[BEGIN Records to process]
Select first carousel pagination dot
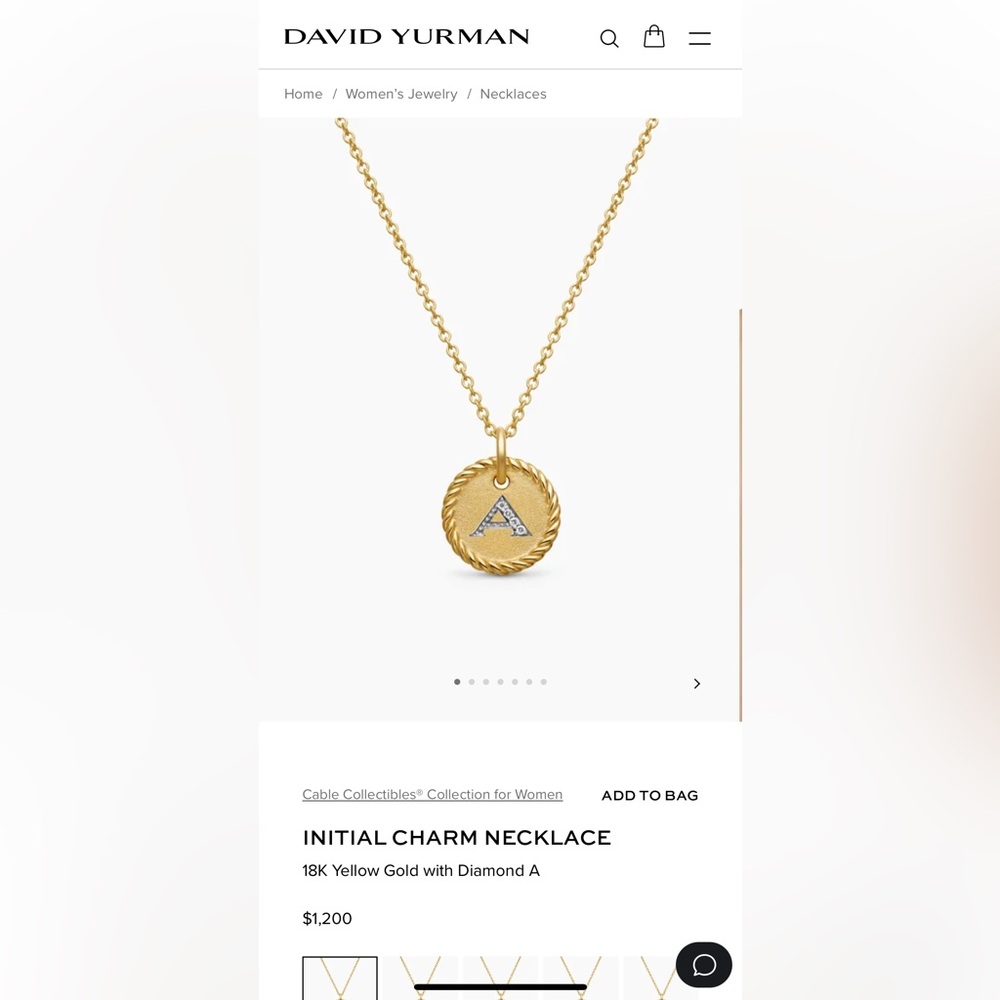This screenshot has width=1000, height=1000. tap(457, 682)
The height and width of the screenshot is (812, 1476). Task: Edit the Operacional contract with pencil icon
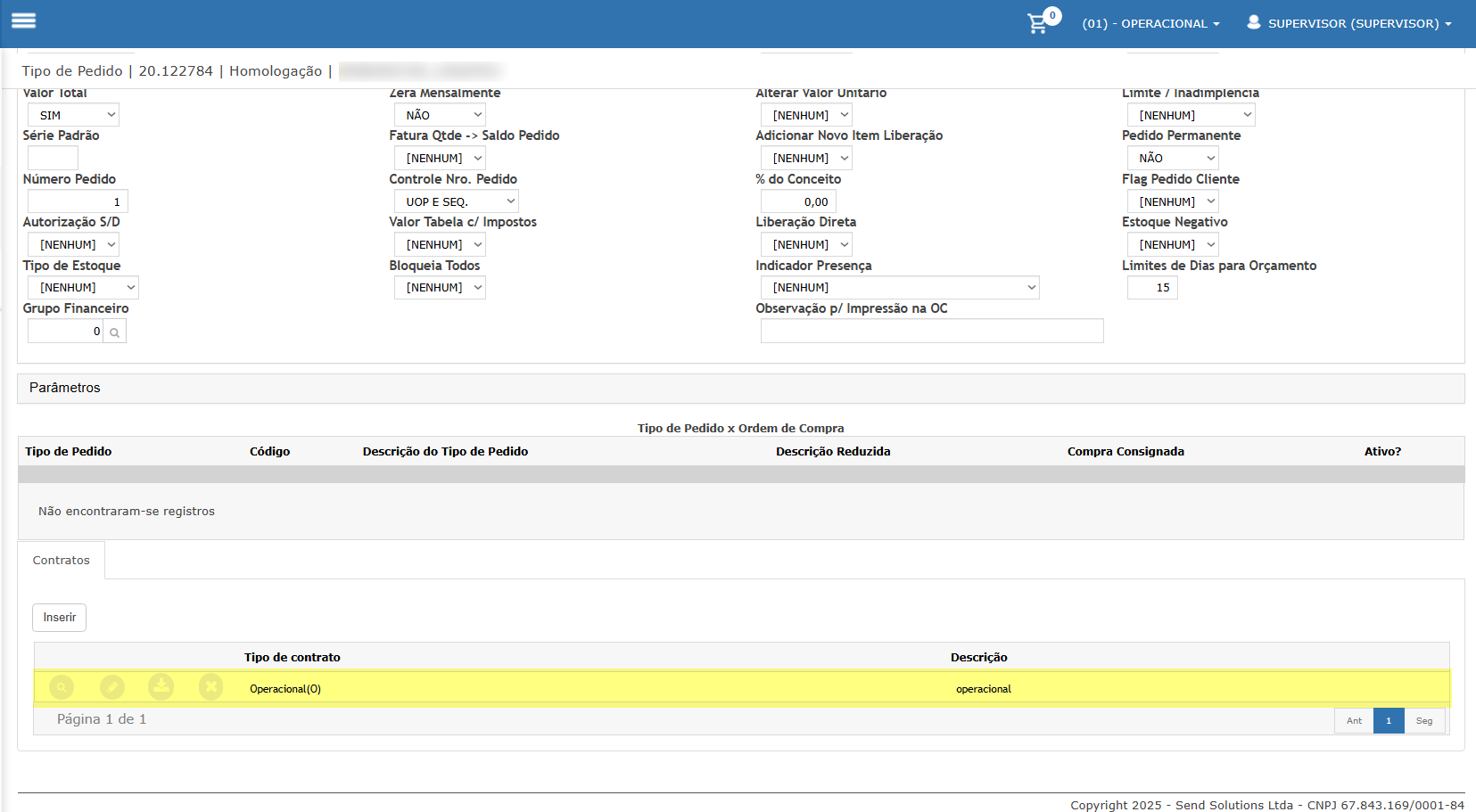click(111, 687)
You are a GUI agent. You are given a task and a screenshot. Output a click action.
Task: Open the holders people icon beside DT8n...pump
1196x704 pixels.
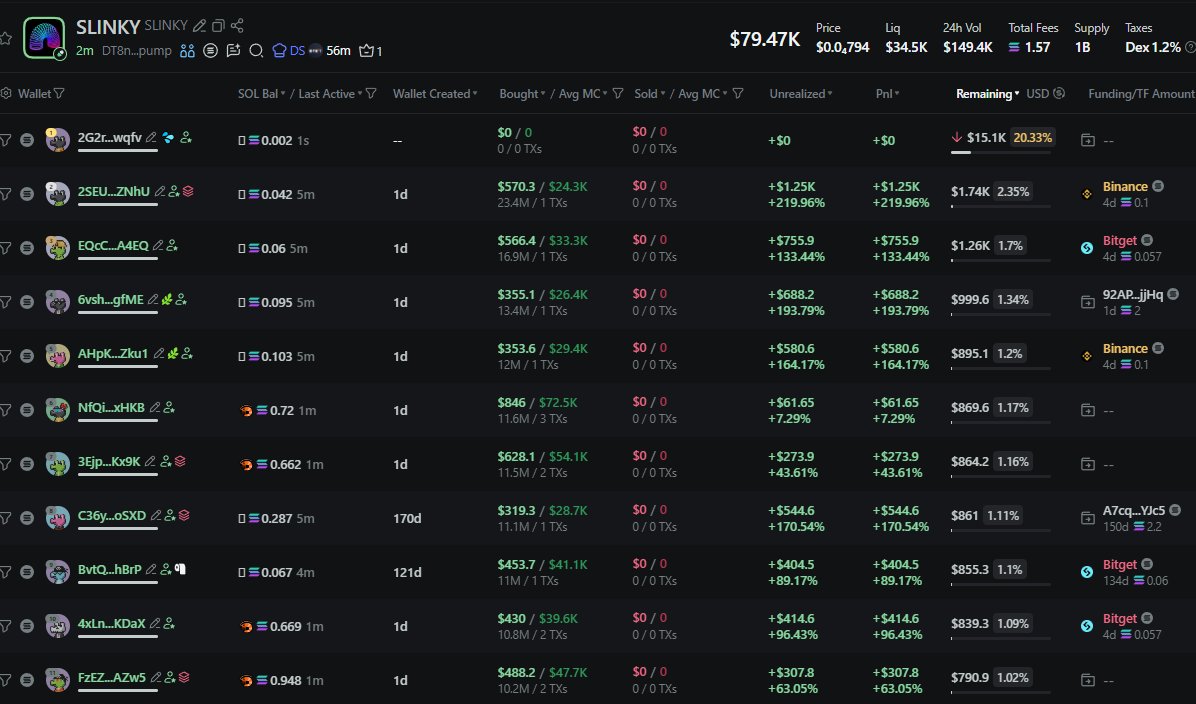tap(187, 50)
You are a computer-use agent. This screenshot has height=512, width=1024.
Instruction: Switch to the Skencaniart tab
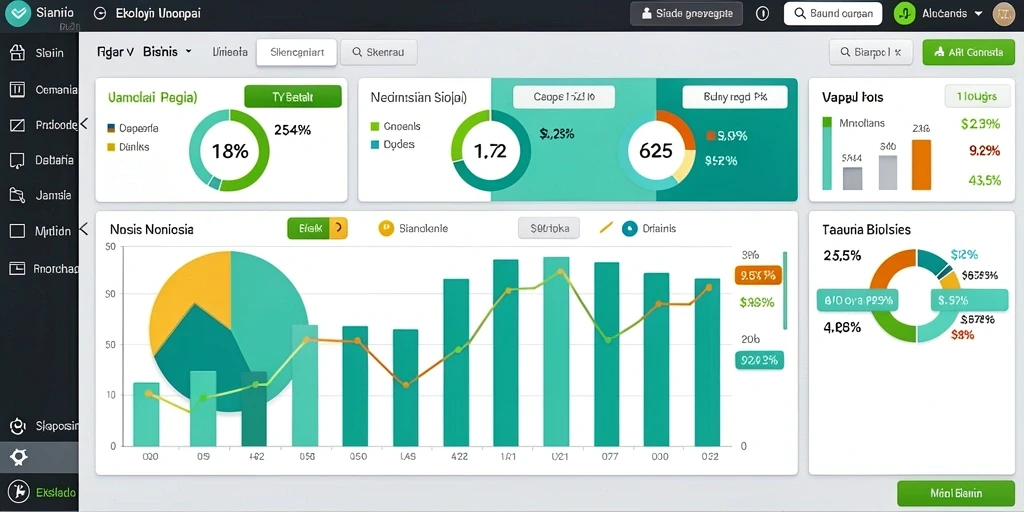[296, 52]
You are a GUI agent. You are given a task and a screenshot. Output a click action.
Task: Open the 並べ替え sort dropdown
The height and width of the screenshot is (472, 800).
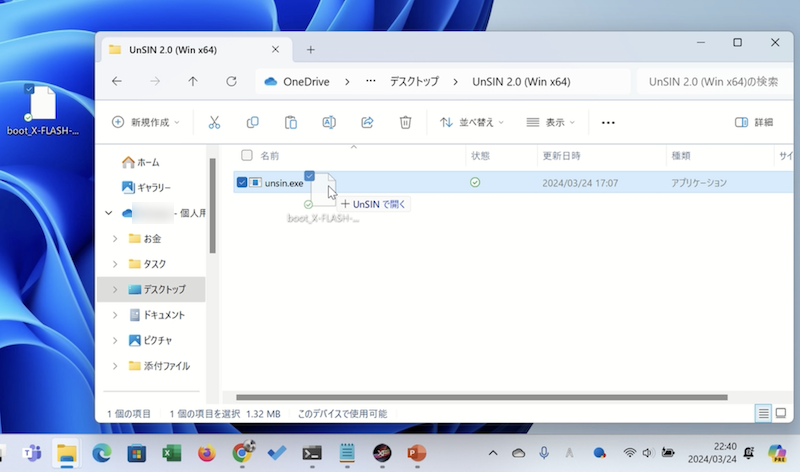(472, 122)
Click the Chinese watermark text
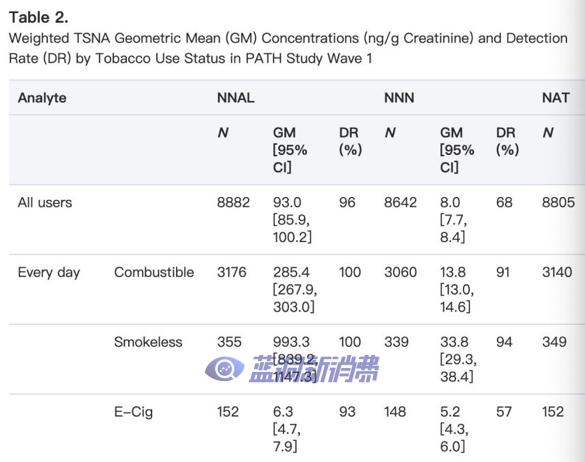 314,369
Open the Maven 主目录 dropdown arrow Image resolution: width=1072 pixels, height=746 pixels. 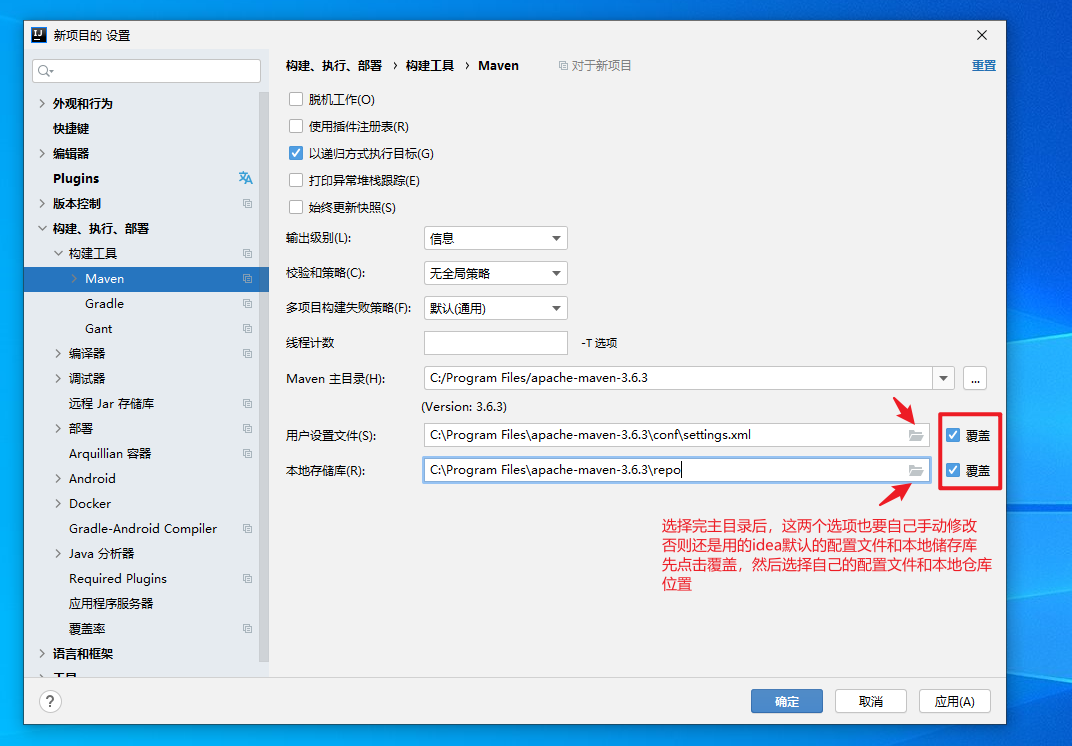click(942, 378)
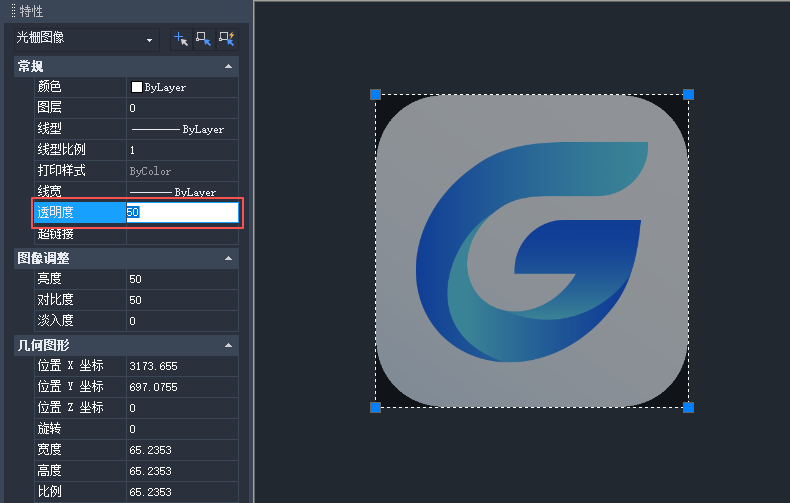Select the 线型 ByLayer value field
790x503 pixels.
tap(182, 129)
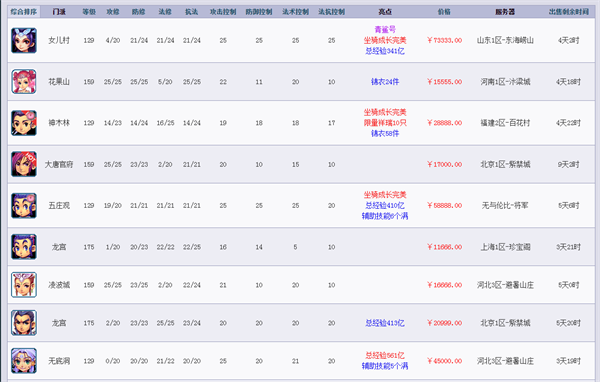This screenshot has width=600, height=382.
Task: Select the 综合排序 sorting tab
Action: (x=24, y=12)
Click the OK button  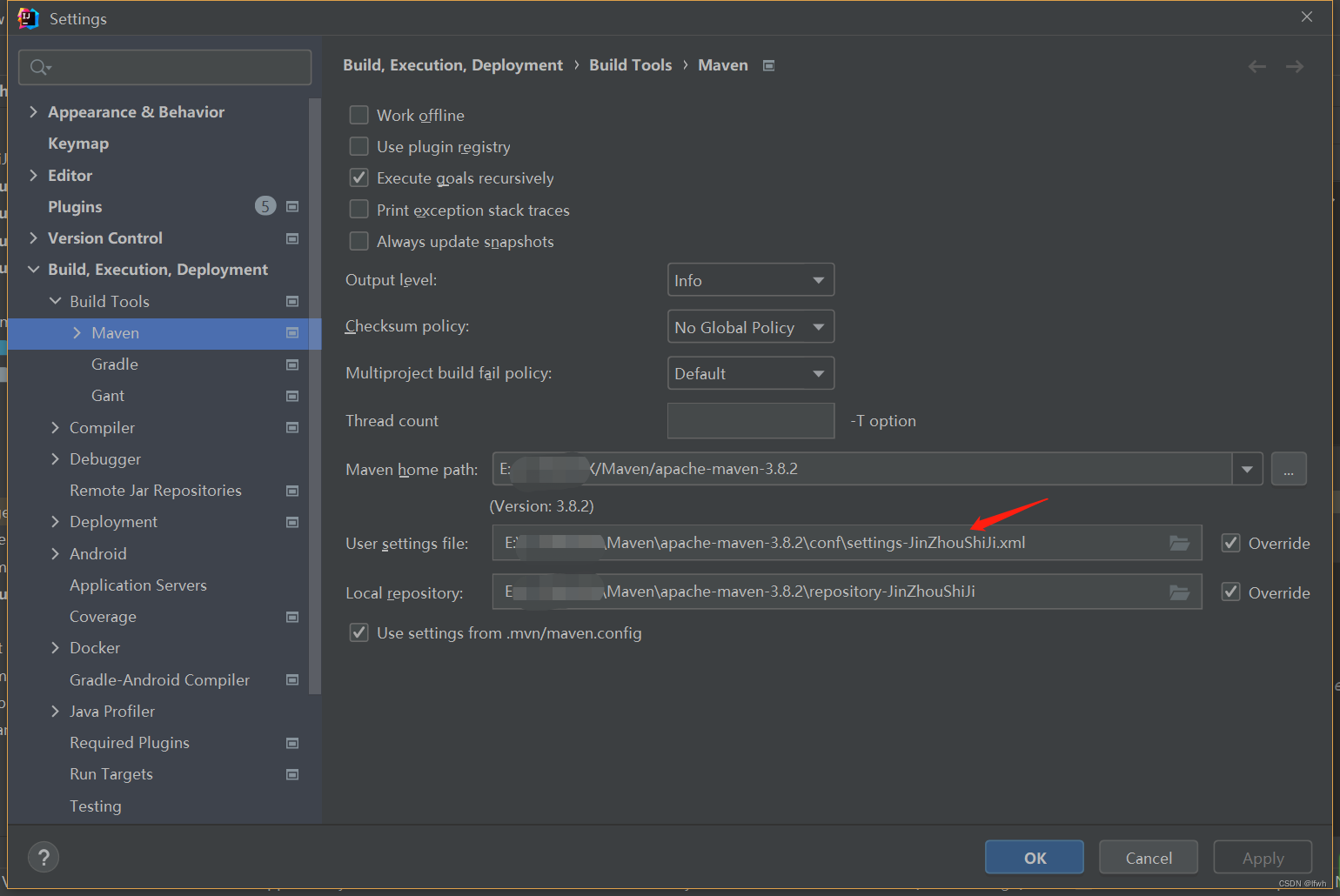(1034, 857)
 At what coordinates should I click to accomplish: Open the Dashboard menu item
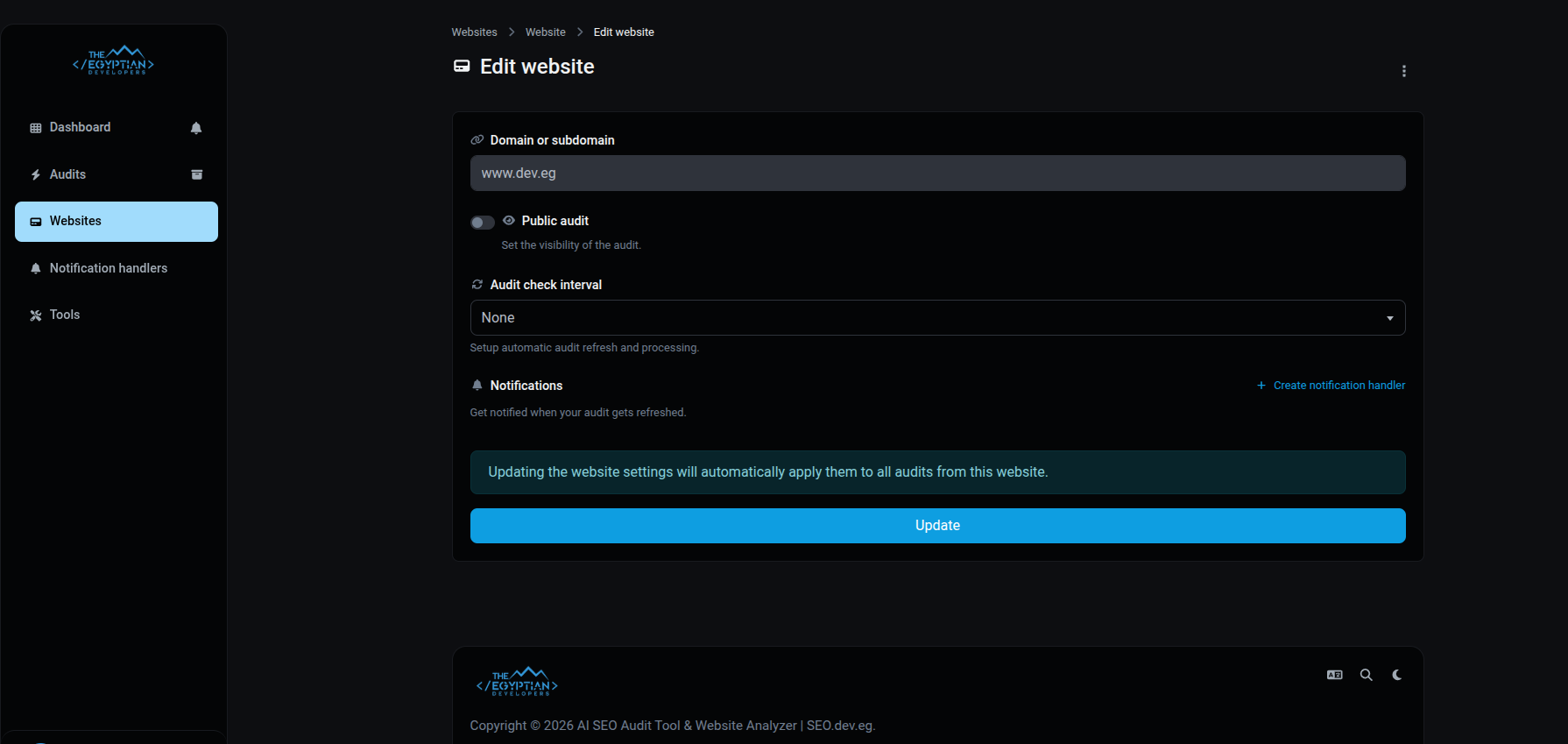click(80, 128)
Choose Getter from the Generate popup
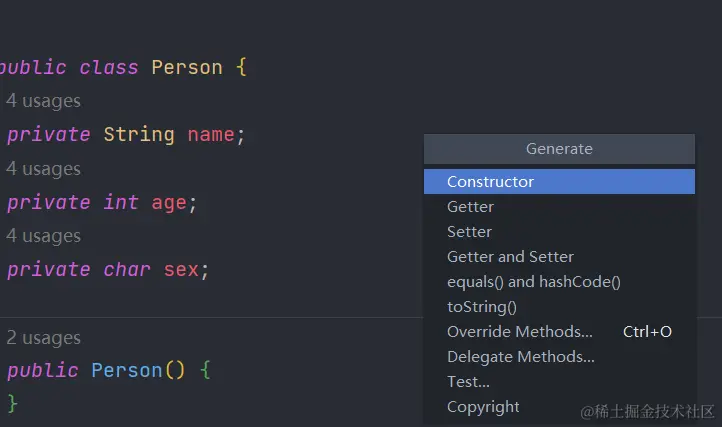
[END Records to process]
Exercise details - Copy the items from the start through the line containing "tap(187, 50)", substituting "edit icon" for "pencil icon" and keeping everything else the same. Omit the pictures.

Reply to the task -
Select first carousel pagination dot
This screenshot has width=1000, height=1000. tap(457, 682)
The height and width of the screenshot is (812, 1476). Task: Edit the Operacional contract with edit icon
click(111, 687)
You are a GUI agent. You are given a task and a screenshot. Output a click action.
Task: Open the holders people icon beside DT8n...pump
1196x704 pixels.
tap(187, 50)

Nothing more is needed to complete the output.